Problem ::
Once you reach the line containing "Click the funnel", write out that line and every remaining line of the records exactly.

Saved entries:

════════════════

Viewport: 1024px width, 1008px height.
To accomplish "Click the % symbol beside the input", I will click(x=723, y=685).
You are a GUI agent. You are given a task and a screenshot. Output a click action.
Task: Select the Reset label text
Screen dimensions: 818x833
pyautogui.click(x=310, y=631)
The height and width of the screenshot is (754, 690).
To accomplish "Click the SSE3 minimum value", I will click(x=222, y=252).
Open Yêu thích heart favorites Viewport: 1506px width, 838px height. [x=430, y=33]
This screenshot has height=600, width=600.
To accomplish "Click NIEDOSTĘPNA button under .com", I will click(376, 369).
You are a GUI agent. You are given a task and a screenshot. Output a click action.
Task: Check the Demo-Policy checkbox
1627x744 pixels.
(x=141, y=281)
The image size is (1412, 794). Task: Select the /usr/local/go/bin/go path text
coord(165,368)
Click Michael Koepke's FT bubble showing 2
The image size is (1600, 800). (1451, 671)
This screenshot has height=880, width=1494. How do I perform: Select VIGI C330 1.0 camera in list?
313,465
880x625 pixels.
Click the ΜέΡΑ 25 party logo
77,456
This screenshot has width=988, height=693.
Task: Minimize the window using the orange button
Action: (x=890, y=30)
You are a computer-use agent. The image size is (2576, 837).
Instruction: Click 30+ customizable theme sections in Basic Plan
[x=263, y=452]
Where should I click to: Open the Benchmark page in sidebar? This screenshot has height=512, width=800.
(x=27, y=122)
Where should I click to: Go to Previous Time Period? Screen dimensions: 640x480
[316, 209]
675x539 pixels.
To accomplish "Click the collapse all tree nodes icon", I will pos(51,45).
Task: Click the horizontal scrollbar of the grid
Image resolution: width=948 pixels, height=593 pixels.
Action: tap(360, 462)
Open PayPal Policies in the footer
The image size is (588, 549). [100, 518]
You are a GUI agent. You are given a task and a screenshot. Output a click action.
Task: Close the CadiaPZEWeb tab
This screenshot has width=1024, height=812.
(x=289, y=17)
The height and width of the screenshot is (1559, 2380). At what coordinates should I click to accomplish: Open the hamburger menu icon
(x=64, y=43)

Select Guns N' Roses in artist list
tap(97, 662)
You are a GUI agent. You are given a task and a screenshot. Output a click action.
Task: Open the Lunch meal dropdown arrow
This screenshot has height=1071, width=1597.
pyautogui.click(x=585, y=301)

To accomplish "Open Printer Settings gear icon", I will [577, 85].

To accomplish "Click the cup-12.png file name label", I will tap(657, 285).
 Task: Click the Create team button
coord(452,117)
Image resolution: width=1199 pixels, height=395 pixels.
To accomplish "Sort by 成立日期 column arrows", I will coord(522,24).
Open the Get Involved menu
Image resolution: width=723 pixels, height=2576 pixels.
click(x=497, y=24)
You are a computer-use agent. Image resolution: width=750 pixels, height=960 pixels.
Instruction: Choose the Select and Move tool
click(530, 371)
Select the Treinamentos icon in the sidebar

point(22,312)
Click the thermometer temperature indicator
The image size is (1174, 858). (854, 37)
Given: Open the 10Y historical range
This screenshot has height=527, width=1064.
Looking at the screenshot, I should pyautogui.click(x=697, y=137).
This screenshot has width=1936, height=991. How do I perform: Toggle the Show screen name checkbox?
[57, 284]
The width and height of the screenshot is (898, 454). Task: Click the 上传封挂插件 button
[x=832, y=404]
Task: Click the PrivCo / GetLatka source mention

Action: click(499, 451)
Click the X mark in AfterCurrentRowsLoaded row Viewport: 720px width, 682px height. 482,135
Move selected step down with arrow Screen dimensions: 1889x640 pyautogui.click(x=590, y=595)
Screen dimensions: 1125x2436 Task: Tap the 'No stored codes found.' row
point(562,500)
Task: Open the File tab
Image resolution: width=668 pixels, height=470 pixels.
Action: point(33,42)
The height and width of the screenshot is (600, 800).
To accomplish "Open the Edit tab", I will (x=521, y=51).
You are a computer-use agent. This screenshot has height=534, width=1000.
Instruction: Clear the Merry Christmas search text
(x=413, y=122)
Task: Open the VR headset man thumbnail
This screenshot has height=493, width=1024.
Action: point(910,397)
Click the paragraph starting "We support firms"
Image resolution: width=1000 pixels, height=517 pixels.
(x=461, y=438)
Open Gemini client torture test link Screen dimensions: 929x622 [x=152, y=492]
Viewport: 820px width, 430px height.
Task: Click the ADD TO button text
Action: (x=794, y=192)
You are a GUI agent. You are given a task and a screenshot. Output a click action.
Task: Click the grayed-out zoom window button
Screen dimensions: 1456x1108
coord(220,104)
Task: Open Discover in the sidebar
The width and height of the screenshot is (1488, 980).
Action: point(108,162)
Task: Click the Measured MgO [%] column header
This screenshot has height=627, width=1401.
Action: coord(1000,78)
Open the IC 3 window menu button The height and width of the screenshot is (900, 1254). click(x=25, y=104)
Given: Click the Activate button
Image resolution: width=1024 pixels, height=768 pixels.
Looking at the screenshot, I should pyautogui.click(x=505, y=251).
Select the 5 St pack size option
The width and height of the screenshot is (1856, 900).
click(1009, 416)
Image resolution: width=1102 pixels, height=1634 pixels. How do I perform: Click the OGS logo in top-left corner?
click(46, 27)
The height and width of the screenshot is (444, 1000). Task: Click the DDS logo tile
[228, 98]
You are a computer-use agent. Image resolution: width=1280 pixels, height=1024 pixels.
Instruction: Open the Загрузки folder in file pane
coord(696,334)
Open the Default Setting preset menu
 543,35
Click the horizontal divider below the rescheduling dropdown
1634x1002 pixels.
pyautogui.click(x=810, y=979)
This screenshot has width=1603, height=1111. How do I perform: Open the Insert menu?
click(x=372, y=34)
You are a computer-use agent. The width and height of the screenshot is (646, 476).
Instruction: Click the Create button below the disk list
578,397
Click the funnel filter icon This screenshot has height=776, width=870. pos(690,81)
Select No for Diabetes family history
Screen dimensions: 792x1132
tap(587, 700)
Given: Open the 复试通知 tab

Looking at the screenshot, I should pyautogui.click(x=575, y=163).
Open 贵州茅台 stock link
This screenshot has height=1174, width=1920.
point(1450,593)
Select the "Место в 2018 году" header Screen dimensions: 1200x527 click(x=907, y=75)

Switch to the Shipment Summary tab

════════════════

Response to this exercise ::
Click the funnel filter icon This screenshot has height=776, width=870. pos(690,81)
Select No for Diabetes family history
Screen dimensions: 792x1132
tap(587, 700)
Given: Open the 复试通知 tab

Looking at the screenshot, I should pyautogui.click(x=575, y=163).
Open 贵州茅台 stock link
This screenshot has height=1174, width=1920.
point(1450,593)
Select the "Место в 2018 году" header Screen dimensions: 1200x527 click(x=907, y=75)

Switch to the Shipment Summary tab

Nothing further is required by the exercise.